With all, moreover, Father Hecker insisted on the practice of the natural virtues, honesty, temperance, truthfulness, kindliness. courage, and manliness generally, as preceding any practical move towards the higher life. He first explored the character and life of his penitent in search of what natural power he had, and then demanded its full exertion. He began with the natural man, and made every supernatural force in the sacraments and prayer aid in establishing and increasing natural virtue as a necessary preliminary and ever-present accompaniment of supernatural progress. Perhaps Father Hecker's antipathy to Calvinism sharpened his zeal for the natural virtues, and strengthened his advocacy of human innocence. The craving for the supernatural, he was convinced, would be strong in proportion to the enlightenment of the natural reason; the need of the grace of God is, of course, most urgent in a sinful state, but it would be more quickly perceived in proportion to the possession of natural virtue. As the exercise of reason is necessary to faith and precedes its acts, so the integrity of natural virtue is the best preparation for the grace of God. Many pages of The Aspirations of Nature, from which the following brief quotations are made, are devoted to the dignity of humanity and the need of placing the excellence of human nature in the foreground when considering how man may attain to a high supernatural state:

"Every faculty of the soul, rightly exercised, leads to truth; every instinct of our nature has an eternal destiny attached to it. Catholicity finds its support in these and employs them in all her developments."

"The Catholic religion is wonderfully calculated and adapted to call forth, sustain, and perfect the tastes, propensities, and peculiarities of human nature. And let no one venture to say that these characteristics which are everywhere found among men are to be repressed rather than encouraged. This is to despise human nature, this is to mar the work of God. For are not these peculiarities inborn? Are they not implanted in us by the hand of our Creator? Are they not what go to constitute our very individuality?"

Humanity is a word of vague meaning to most ears, but to Father
Hecker its meaning was a living thing of value second only to
Christianity. Here is his summary of the relation of Catholicity to
human nature, taken from the same source as the foregoing:

"Catholicity is that religion which links itself to all the faculties of the mind, appropriates all the instincts of human nature, and by thus concurring with the work of the Creator affirms its own Divine origin."

We give the following extracts from letters of spiritual advice, to show Father Hecker's views of mortification:

"Exterior mortifications are aids to interior life. What we take from the body we give to the spirit. If we will look at it closely, two-thirds of our time is taken up with what we shall eat, and how we shall sleep, and wherewithal we shall be clothed. Two-thirds of our life and more is animal—including sleep. I do not despise the animal in man, but I go in for fair play for the soul. The better part should have the greater share. The right order of things has been reversed: con-version is necessary. Read the lives of the old Fathers of the Desert. They determined on leading a rational and divine life. How little are they known or appreciated in our day! Their lives are more interesting than a novel and stranger than a romance."

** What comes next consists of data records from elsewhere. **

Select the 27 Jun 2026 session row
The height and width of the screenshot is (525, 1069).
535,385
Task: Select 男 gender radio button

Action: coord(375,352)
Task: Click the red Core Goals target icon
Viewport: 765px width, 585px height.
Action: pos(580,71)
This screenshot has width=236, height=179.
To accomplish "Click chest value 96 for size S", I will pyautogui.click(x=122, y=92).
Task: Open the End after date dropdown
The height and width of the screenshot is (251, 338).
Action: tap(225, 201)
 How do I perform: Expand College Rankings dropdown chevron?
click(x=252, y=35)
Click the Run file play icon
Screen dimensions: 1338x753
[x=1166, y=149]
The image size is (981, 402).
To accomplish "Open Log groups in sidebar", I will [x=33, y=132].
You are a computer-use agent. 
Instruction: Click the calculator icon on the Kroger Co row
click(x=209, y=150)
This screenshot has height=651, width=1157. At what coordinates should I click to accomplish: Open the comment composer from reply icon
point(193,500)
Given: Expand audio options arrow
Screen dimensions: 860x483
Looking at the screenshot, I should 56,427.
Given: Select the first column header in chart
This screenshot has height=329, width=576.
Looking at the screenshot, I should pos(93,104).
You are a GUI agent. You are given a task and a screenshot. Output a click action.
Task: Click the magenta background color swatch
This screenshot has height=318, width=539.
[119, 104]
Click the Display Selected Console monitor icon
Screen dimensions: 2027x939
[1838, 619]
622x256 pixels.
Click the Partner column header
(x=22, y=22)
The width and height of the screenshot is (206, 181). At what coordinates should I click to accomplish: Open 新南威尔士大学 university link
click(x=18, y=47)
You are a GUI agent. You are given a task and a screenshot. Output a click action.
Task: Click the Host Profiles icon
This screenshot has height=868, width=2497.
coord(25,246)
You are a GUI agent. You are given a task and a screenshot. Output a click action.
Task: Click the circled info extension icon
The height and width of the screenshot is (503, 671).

"Self-love, self-activity, self-hood, is something not easily destroyed. It is like a cancer which has its roots extending to the most delicate fibres of our mental and moral nature. Divine grace can draw them all out. But how slowly! And how exquisitely painful is the process—the more subtle the self-love the more painful the cure."

"Never practise any mortification of a considerable character without counsel. The devil, when he can no longer keep us back, aims at driving us too far and too fast."

"How can the intellect be brought under direction of divine grace except by reducing it to its nothingness?—and how can this be done except by placing it in utter darkness? How can the heart be filled with the spirit of divine love while it contains any other? How can it be purified of all other inordinate love except by dryness and bitterness? God wishes to fill our intelligence and our hearts with divine light and love, and thus to deify our whole nature—to make us one with what we represent—God. And how can He do this otherwise than by removing from our soul and its faculties all that is contrary to the divine order?"